§ **Do this**
Please render the listing between the line containing "Where should I" and the line containing "point(85,373)", inclusive, as a Markdown table with the columns Row and Line, numbering each row, skipping any blank lines, and leaving the pictures out.

─── Recorded data

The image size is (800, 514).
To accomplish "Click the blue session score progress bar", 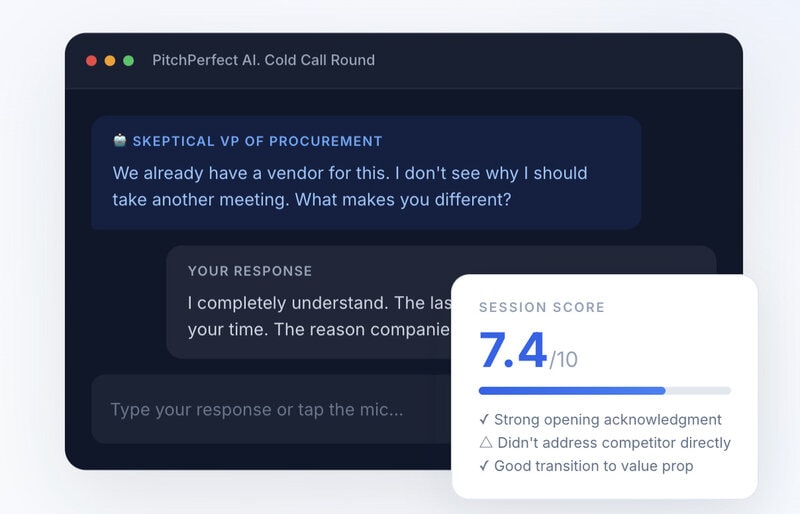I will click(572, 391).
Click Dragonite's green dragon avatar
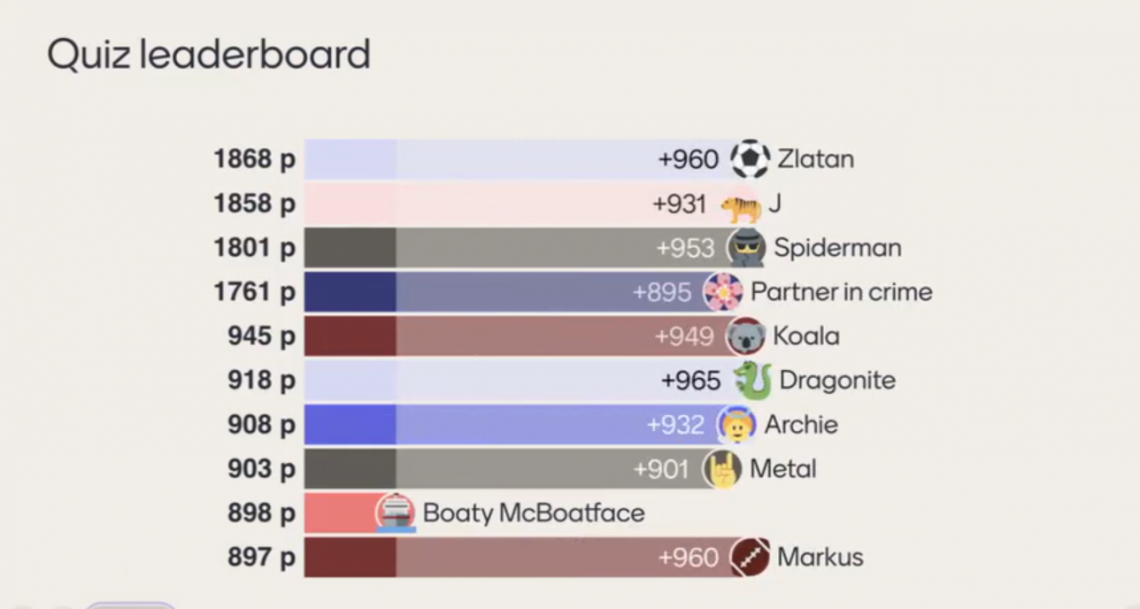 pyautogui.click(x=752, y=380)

──────
─── Recorded data

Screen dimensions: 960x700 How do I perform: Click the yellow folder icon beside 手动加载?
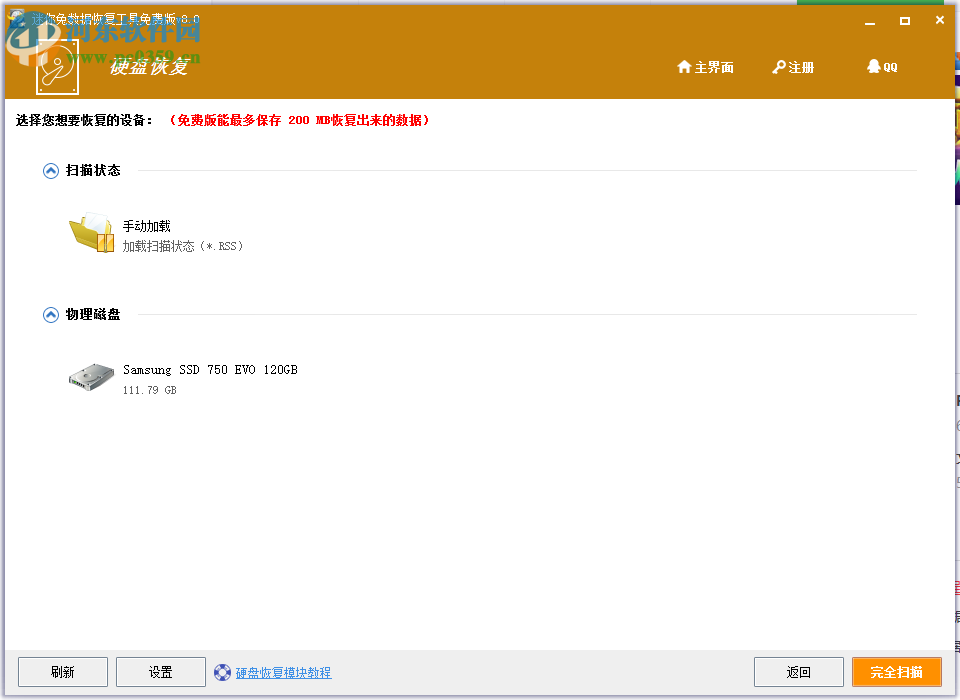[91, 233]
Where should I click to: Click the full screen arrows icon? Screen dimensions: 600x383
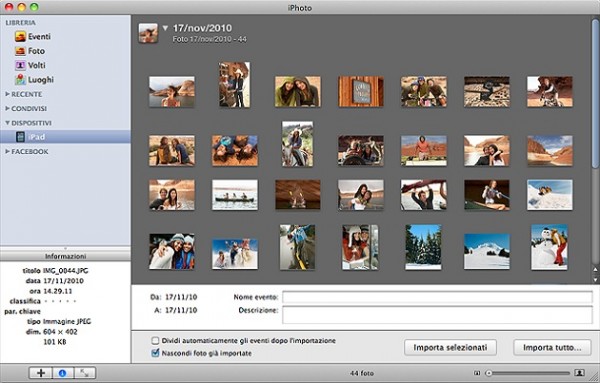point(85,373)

──────
─── Recorded data

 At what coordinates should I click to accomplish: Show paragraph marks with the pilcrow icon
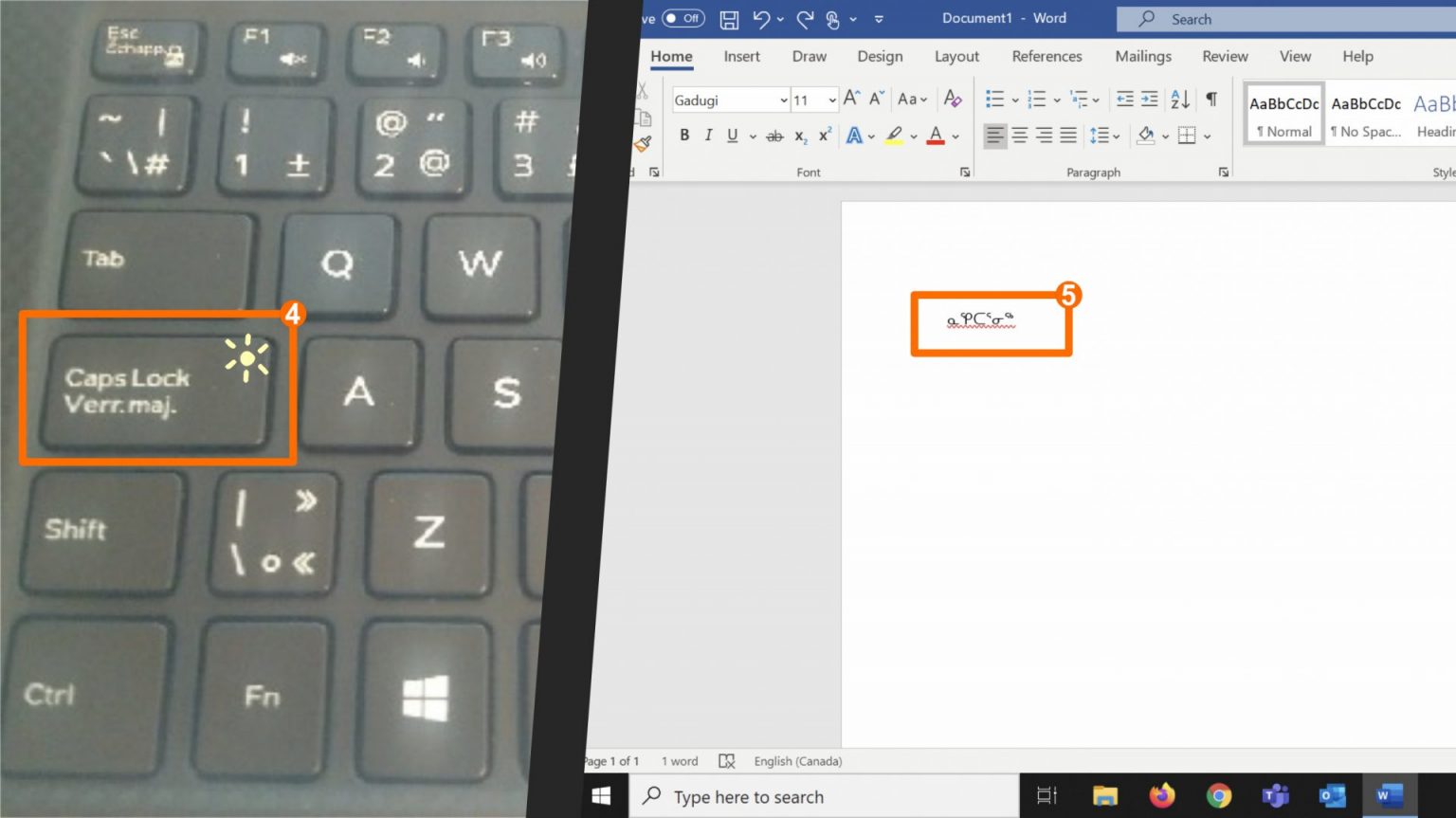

──────

§ **Solution for this task**
| Row | Line |
|---|---|
| 1 | Where should I click to: Click the full screen arrows icon? Screen dimensions: 600x383 |
| 2 | point(85,373) |